Entre los diversos proyectos en marcha, se trabaja en una iniciativa denominada Domo Rosales VA, que apunta a la construcción de un salón de usos múltiples (SUM) en la sede propia.

La propuesta se ejecutará mediante un novedoso sistema de construcción que abaratará los costos pero además será sustentable y ecológico, ya que utilizará formas y materiales de máximo aprovechamiento espacial y energético.
La obra, que priorizará los encargos del uso social, educativo y comunitario, surgió en función de una necesidad de contar con un espacio para el desarrollo de los talleres y actividades.
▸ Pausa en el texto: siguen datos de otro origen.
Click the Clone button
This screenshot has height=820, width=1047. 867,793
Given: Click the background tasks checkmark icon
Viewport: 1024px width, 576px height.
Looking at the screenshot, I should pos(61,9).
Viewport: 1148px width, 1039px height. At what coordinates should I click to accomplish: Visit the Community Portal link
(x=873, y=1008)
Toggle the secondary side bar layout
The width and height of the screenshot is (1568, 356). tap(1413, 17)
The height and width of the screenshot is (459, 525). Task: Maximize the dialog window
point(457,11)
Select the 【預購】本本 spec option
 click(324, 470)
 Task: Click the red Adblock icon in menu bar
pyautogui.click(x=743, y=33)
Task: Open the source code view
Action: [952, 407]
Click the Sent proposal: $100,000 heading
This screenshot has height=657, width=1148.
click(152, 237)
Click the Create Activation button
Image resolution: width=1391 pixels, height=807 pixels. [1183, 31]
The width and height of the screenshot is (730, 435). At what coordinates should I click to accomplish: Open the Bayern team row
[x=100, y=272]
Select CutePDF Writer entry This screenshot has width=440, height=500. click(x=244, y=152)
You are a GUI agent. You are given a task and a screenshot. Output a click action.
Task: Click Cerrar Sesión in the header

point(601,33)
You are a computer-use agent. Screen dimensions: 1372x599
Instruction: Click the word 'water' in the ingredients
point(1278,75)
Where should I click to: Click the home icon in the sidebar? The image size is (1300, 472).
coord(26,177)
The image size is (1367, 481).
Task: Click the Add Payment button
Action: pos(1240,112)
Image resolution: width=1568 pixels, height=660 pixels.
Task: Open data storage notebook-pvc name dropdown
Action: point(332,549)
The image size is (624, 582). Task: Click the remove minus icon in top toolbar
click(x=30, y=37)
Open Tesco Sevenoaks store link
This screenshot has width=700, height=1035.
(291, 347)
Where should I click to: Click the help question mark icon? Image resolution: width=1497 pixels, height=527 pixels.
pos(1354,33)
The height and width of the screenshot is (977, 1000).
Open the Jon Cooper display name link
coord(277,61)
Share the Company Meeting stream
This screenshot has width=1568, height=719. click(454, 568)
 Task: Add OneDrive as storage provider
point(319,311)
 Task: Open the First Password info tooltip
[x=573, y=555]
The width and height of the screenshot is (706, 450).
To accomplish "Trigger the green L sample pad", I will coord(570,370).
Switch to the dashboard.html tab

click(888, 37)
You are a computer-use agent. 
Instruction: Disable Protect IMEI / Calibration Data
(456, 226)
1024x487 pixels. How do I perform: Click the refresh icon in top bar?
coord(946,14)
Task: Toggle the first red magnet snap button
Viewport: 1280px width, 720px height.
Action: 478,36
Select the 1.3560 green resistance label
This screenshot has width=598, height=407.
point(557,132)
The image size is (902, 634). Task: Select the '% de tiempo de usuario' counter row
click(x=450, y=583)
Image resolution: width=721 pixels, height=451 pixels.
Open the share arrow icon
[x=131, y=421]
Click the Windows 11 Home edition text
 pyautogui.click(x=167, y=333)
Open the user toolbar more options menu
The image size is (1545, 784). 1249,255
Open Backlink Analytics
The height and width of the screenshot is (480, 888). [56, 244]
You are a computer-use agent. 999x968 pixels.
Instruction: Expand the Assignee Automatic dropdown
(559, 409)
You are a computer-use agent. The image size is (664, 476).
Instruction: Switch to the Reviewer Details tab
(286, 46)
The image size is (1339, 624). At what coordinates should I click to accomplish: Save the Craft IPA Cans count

A través de una campaña y de otras gestiones, se lograron los recursos que permitirán comenzar con la construcción de la base del futuro SUM, mientras se mantienen tratativas con empresas que quieran colaborar con la donación de madera. “Va bien encaminado”, dijo con expectativas.

Una necesidad

“Hace bastante que necesitamos generar espacios más grandes y un SUM era un tema pendiente hace más de siete años”, contextualizó Labriola sobre una iniciativa que se gestionó en otras oportunidades ante reparticiones provinciales y nacionales “y no se venía dando”.

Mientras los costos de la obra alejaban cada vez más posibilidades, tomó contacto con un arquitecto de Bariloche, especializado en este tipo de construcciones alternativas.

En este caso, el domo se edificará sobre cimientos tradicionales, mientras que la estructura se realizará con maderas unidas por unos conectores metálicos, y el ensamblaje serán triángulos que se suman para conformar la forma deseada. “Y el valor es menos del diez por ciento de lo que nos salía una construcción tradicional”, destacó.

A la comunidad

Respecto a la necesidad con contar con este espacio, Silvana Cetrone detalló que, en función de la cantidad de chicos y chicas que se acercan y las actividades que se programan a diario, el lugar donde actualmente funciona La Tribu, en calle Rosales al 2100, en Villa Aguirre, “se nos hace cada vez más chico”.

Esta circunstancia suele complicar el desarrollo de las propuestas planificadas para todo el año en la institución. A partir de allí se dio un nuevo impulso a esta iniciativa, que también estará destinada a la comunidad en general y al barrio en particular. “Que las familias también puedan hacer uso del espacio”, destacó.